“Superstar” tech firms could be to blame for substandard wage growth in advanced economies, according to The Organisation for Economic Cooperation and Development (OECD). The OECD’s annual employment report indicates that wage growth is “remarkably lower” than pre-crisis levels, and high-performing tech companies may be responsible.
Unemployment in most OECD countries has returned to pre-crash levels, but wage growth remains considerably lower. Wage growth was rising by 2.2% before the global financial crisis, but the report shows that the growth rate has since diminished to 1.2% – even after factoring in inflation.
The OECD concluded that much of the productivity growth is coming from innovative companies that invest heavily in technology, but employ few workers. The report added that overall productivity gains in most economies are failing to equate to high wages.

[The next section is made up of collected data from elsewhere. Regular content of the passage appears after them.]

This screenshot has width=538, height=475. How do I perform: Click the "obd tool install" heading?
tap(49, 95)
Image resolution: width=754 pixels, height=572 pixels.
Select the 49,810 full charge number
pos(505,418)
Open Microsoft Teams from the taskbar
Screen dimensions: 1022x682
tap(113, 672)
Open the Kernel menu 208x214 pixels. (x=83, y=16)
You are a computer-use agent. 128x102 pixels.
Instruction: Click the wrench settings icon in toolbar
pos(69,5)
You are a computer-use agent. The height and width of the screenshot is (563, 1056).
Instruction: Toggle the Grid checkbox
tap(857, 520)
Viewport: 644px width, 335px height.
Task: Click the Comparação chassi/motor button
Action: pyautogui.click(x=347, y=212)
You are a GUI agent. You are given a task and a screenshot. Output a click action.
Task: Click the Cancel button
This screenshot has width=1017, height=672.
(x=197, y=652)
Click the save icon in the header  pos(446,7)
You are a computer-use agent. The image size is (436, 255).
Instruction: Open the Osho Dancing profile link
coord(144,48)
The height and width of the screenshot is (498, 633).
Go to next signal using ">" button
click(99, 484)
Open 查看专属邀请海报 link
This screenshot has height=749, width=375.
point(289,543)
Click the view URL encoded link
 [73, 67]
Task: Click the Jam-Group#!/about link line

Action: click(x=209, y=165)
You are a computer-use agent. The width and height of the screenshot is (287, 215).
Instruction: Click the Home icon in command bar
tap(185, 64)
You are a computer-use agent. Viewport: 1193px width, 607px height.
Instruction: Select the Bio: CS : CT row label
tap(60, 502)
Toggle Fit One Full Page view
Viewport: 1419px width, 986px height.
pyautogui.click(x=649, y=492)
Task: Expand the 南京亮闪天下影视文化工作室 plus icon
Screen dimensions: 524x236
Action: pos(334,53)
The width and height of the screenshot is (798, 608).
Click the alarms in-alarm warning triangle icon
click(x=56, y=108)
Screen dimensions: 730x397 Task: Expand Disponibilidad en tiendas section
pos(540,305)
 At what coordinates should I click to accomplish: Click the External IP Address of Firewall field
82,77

Hermann Hauser, the founder of Arm Holdings, recently declared that we “have arrived at a time in history where evolution is coming to an end.” Hauser has invested in more than 100 tech startups, and believes that intelligent machines have become so advanced that they are beginning to affect human evolution.
Investing massively in tech is certainly beginning to affect employment rates. The OECD Secretary-General, Angel Gurria, said “This trend of wage-less growth in the face of a rise in employment highlights the structural changes in our economies that the global crisis has deepened, and it underlines the urgent need for countries to help workers, especially the low-skilled.”
Workers are now receiving less from the overall share of national income, and investors in the US, Ireland, Korea, and Japan are thriving. The OECD confirmed that “A key challenge for product market regulation and competition policy going forward will be to prevent emerging dominant players from engaging in anti-competitive practices.”
Rather than engaging in an antitrust policy, the OECD have proposed that the best way to help workers is through education and learning programmes. Collective bargaining between employers and worker representatives could also reduce wage inequality, according to the report.